Quad Rock training week six
I ran four times, did one elliptical recovery spin on cold day, a recovery bike ride, one weight-lifting session, one yoga class, and the daily mobility and core workout six times.
12 hours, 56 minutes all training
27.2 miles running
6,100 ft D+ running *
I put an asterisk by the elevation gain, because two-thirds of this was on a treadmill during interval workouts. There were no matching descents, and that's the toughest part of running in the mountains.
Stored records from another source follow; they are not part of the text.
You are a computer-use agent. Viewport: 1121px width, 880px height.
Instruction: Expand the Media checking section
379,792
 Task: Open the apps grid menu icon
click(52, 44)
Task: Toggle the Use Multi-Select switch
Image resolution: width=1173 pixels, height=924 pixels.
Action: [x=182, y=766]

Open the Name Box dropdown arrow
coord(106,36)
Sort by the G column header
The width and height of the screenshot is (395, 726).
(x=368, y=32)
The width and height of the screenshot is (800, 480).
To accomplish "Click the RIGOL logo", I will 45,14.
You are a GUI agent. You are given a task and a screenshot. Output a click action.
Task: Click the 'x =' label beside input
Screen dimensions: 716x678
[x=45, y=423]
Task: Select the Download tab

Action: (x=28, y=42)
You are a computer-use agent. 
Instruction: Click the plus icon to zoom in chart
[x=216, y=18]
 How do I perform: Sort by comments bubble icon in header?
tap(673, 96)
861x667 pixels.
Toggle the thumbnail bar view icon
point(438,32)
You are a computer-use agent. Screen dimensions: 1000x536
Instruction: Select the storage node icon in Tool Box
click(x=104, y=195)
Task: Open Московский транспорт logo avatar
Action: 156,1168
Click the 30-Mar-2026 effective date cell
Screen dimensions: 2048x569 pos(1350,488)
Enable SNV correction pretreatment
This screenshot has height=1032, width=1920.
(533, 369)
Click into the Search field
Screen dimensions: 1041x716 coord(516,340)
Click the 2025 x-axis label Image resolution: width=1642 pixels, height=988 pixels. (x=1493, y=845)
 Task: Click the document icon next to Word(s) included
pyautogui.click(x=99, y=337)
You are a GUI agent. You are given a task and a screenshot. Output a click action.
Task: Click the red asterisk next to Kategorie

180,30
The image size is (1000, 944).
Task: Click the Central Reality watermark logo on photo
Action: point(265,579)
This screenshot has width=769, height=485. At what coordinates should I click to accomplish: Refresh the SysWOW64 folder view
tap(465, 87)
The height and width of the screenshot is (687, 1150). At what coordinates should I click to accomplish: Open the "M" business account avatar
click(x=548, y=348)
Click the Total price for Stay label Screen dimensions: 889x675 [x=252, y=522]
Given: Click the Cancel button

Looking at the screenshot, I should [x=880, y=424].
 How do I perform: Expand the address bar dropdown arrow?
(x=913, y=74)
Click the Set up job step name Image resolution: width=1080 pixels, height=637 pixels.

Running uphill is hard, but also relatively low impact. That's a win-win for my training. I'm doing almost all of my intense running right now at 10-12%, on a treadmill or steep road. In week six, I did 27 minutes of hard 30/30 running. Running on an 8% incline at an 11 minutes per mile pace felt more fun than going slower on a steeper setting. I'll do more of this.
I'm adjusting my Quad Rock training plan a bit to match my current fitness and race goals. Since I want to run the race faster and am responding well to the speed work that I am doing, I'm going to do more. Instead of four evenly sized four-week blocks of training, I'm switching to three blocks. A final block dedicated to improving my all-day pace isn't the best way to help me finish a 25 mile race in under five hours. Instead, the last block before the race will be devoted to zone 2-3 efforts and downhill running. I will also expand the length of my tempo run block from four to five weeks. In a nutshell: more speed, less slogging.